== Task to carry out ==
Please revise the part of the listing that opens with the line containing "Locate an element on the screen. This" and closes with the line containing "This screenshot has width=1080, height=1938.", swapping "element" for "item" and keeping everything else the same. Return only those lines.

== Records supplied ==
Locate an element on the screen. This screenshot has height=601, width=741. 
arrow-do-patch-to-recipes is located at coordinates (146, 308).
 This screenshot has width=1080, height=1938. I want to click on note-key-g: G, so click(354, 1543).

--

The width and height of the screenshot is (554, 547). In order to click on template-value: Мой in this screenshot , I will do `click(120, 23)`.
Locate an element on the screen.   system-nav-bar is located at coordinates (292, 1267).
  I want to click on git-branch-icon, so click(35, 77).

---

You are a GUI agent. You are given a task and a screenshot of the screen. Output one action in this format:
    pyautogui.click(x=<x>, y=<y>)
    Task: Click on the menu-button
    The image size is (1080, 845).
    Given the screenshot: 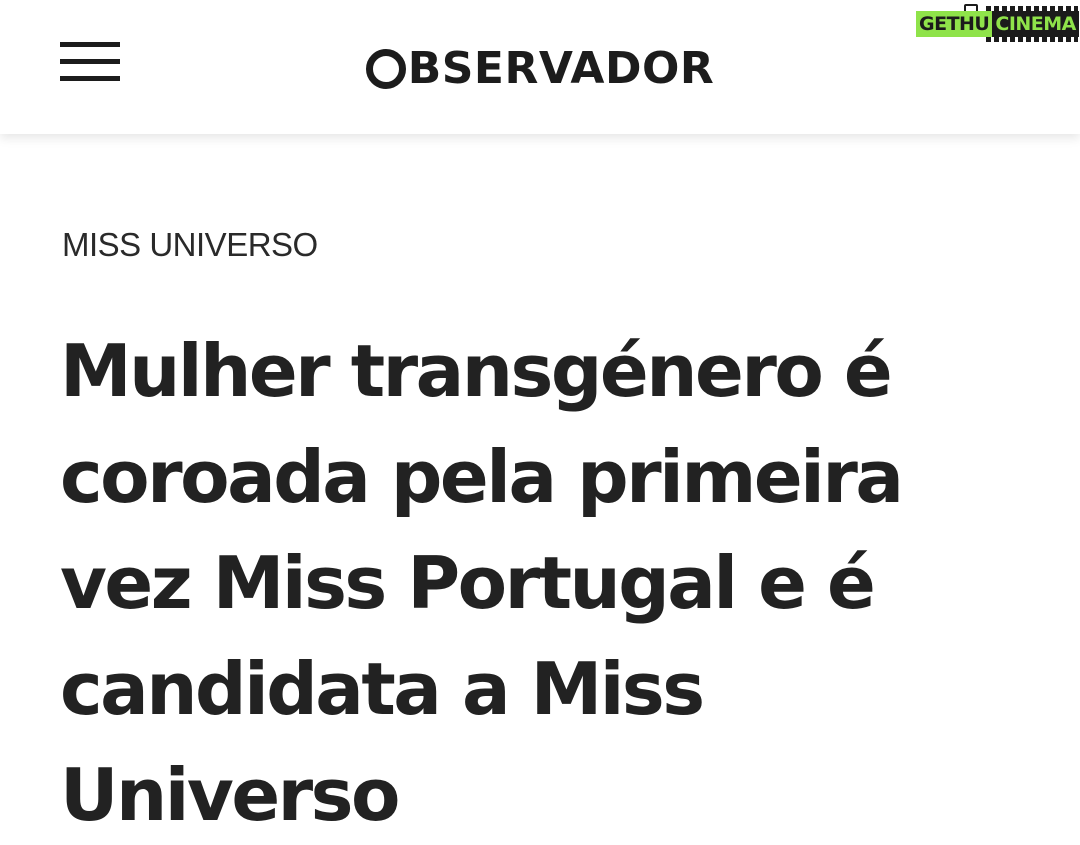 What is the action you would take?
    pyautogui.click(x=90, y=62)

== Finished exercise ==
Locate an item on the screen. This screenshot has height=601, width=741. 
arrow-do-patch-to-recipes is located at coordinates (146, 308).
 This screenshot has width=1080, height=1938. I want to click on note-key-g: G, so click(354, 1543).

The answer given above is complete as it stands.